**Assigned task**
Look through the material below and copy exactly the lines from the line with "Given: Open the Лінійки ruler icon pane" to the line with "Screen dimensions: 1154x1036", those two lines included.

**Provided data**

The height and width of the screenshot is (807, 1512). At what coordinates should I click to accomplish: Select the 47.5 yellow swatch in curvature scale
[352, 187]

--

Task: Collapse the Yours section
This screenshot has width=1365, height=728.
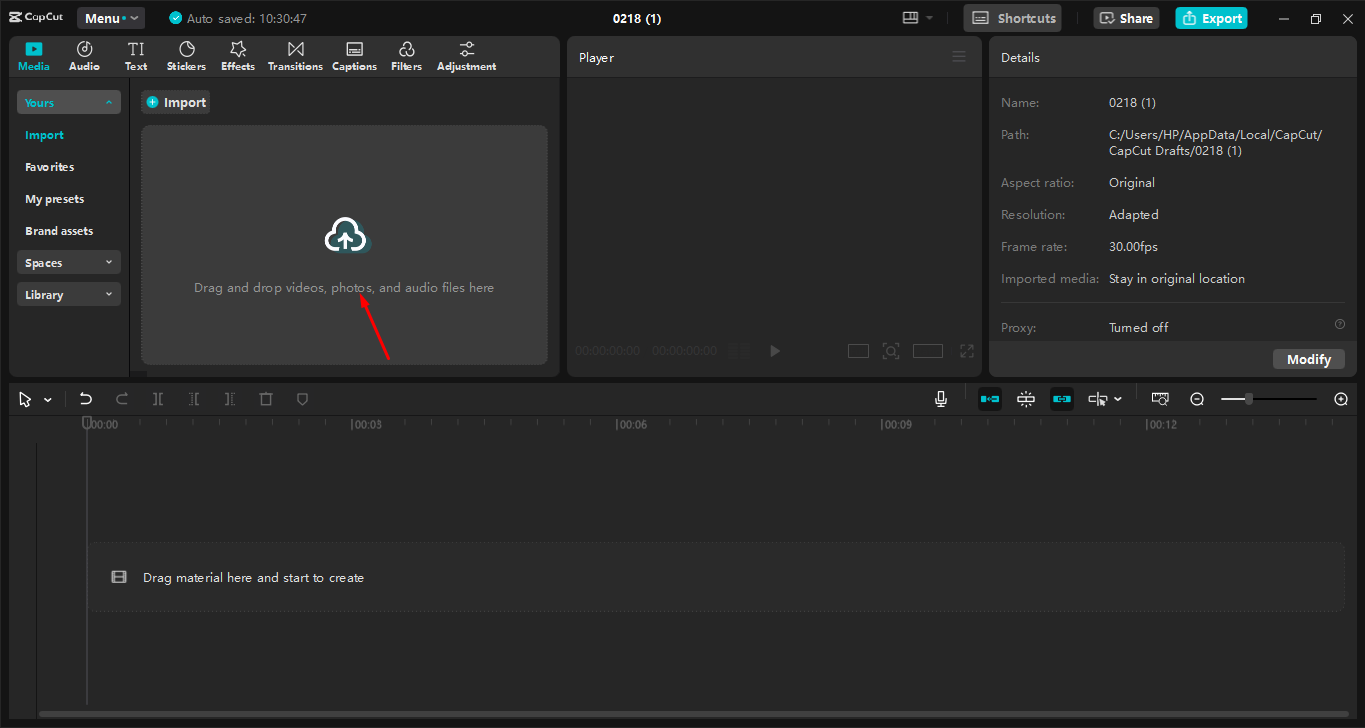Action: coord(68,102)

--

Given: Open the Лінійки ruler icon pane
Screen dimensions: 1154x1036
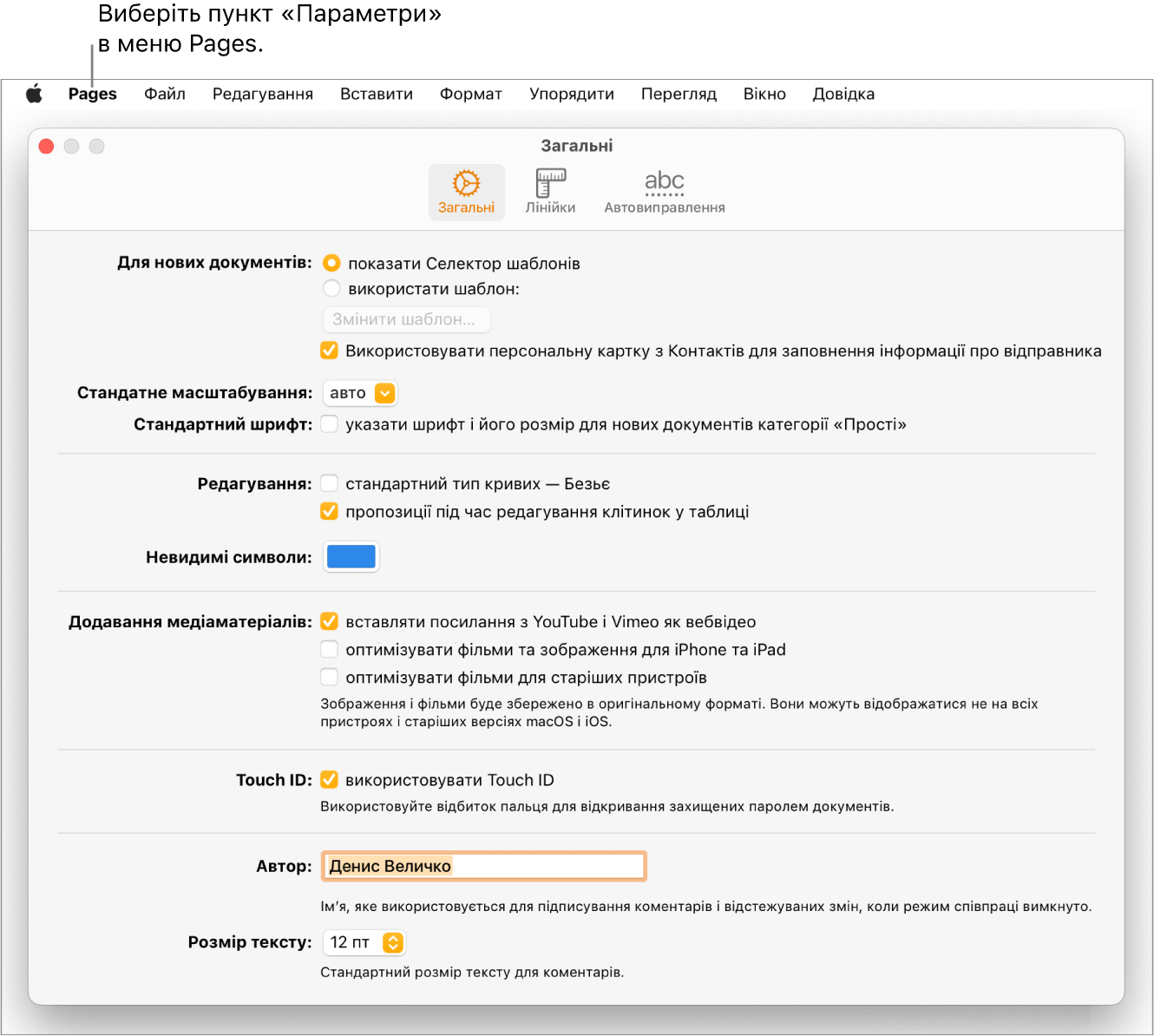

**The answer**
Given: Open the Лінійки ruler icon pane
Screen dimensions: 1154x1036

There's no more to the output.